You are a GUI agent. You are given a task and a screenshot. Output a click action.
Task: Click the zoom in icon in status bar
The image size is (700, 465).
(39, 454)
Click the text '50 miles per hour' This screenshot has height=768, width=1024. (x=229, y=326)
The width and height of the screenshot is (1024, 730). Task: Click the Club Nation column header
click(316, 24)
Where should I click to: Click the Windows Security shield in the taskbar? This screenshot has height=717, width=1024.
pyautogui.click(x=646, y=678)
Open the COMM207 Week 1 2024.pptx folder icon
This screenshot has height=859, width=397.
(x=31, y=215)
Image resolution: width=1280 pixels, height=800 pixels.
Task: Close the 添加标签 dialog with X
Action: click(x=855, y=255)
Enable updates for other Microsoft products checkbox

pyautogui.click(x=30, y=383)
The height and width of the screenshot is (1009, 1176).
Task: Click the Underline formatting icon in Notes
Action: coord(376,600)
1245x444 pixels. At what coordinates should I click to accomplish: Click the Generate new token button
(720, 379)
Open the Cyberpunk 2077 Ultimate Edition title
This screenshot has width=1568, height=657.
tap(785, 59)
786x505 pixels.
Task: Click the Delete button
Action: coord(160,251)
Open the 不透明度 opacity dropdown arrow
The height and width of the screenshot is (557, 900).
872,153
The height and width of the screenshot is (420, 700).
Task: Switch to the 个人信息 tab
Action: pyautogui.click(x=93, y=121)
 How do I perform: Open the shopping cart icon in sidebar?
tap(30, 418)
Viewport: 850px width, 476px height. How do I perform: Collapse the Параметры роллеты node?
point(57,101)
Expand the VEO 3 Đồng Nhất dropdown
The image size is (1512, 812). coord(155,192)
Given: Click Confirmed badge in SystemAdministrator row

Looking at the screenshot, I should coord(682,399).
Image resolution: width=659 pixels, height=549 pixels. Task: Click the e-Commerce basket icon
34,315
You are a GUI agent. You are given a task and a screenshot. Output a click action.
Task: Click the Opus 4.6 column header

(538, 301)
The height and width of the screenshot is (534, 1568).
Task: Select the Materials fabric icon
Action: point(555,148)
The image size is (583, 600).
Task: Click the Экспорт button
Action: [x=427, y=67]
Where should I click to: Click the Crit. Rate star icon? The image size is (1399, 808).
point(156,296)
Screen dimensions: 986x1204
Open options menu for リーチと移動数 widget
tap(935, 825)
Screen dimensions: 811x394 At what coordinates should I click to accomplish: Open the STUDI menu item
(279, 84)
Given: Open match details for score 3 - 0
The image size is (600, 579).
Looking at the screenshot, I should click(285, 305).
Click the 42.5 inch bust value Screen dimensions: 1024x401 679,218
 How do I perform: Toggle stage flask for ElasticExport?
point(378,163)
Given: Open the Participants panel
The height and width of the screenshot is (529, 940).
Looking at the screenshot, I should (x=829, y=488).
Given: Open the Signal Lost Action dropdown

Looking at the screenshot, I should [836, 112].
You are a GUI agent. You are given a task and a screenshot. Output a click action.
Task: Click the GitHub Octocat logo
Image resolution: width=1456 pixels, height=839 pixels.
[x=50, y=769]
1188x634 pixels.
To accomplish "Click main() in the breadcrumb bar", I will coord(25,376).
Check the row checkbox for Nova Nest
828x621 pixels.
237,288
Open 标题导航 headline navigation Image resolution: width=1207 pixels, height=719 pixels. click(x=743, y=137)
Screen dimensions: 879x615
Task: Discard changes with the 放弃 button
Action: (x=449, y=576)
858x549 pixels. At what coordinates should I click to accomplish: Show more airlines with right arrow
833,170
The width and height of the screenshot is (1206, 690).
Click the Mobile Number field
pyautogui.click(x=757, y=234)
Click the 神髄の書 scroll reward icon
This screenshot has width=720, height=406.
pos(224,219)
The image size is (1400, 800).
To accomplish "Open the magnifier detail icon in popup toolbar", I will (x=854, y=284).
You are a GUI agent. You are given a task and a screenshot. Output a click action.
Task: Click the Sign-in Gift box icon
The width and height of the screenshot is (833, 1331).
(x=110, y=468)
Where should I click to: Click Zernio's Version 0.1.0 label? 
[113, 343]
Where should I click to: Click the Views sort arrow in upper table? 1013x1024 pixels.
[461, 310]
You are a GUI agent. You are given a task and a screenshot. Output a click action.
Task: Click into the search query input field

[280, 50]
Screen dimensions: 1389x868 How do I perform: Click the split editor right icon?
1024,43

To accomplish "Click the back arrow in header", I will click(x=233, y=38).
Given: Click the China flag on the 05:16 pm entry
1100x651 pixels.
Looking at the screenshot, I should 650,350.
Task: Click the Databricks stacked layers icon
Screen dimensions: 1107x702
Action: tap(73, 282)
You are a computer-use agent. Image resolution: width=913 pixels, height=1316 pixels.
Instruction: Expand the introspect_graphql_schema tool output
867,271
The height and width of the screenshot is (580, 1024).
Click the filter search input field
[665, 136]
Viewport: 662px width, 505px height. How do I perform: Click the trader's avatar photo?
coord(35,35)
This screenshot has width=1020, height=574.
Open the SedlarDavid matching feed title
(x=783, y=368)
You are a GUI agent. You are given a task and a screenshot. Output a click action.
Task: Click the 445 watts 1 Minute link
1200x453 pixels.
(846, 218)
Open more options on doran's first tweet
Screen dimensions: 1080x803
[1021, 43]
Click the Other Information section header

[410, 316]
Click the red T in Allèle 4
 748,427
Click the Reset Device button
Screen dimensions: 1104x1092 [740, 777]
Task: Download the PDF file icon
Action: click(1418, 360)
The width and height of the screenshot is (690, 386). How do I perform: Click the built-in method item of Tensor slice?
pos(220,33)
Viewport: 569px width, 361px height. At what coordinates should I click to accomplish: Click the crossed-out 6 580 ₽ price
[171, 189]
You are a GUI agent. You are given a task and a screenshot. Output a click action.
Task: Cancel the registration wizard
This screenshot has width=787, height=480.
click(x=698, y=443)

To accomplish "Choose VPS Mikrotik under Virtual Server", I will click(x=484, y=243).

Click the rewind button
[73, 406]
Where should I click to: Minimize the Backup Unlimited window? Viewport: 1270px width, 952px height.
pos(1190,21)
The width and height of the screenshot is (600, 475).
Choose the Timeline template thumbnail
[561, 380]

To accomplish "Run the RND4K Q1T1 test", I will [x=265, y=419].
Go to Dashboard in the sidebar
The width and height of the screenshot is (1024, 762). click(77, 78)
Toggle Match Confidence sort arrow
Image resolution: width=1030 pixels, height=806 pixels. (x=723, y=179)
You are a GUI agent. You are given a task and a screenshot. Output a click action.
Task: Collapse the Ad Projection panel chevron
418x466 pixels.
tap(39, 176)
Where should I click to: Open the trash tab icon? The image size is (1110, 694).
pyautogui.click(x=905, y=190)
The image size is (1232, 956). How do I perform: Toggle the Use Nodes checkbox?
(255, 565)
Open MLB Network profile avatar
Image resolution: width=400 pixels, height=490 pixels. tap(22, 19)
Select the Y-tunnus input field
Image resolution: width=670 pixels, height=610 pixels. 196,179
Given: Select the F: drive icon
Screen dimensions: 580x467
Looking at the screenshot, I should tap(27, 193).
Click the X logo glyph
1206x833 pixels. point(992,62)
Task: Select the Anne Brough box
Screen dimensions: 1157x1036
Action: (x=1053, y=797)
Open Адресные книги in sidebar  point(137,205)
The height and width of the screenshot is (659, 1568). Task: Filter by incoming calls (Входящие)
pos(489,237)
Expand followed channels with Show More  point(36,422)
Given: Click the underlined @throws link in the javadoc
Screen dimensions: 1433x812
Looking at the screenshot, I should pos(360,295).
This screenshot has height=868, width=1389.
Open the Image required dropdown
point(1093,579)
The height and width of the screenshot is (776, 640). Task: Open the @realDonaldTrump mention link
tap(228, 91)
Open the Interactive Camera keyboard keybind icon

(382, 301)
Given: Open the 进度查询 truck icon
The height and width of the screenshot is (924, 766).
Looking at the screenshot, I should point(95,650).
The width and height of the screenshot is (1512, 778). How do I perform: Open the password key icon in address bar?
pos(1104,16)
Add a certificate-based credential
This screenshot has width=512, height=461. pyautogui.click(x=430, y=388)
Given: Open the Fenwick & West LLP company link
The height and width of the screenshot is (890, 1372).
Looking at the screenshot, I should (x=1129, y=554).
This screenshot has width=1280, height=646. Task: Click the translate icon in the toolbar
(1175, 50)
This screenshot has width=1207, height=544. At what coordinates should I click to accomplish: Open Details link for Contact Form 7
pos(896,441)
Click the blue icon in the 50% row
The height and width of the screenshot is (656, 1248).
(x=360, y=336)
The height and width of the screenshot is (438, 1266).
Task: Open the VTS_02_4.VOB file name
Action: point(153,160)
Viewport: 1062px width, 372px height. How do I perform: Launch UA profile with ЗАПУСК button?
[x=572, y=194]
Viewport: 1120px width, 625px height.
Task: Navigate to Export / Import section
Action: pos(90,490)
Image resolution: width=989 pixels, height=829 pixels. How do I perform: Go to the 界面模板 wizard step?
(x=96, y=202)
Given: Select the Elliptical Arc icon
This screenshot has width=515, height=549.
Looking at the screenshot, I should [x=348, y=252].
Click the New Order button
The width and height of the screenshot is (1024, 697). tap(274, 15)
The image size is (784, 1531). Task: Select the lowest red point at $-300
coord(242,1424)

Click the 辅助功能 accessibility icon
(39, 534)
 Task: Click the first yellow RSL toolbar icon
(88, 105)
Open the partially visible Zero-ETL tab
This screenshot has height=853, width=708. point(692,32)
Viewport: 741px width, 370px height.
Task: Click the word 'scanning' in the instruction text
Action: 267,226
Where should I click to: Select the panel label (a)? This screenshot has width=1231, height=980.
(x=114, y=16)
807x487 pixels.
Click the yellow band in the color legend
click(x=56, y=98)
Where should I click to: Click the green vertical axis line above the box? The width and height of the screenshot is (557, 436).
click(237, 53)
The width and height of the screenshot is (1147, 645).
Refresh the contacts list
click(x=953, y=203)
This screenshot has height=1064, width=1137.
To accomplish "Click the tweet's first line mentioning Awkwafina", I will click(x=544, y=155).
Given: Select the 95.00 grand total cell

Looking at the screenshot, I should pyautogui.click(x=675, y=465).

■ What to produce
Return each line from the records that includes the word "tweet".

■ Solution to this task
Open more options on doran's first tweet
To accomplish "Click the tweet's first line mentioning Awkwafina", I will click(x=544, y=155).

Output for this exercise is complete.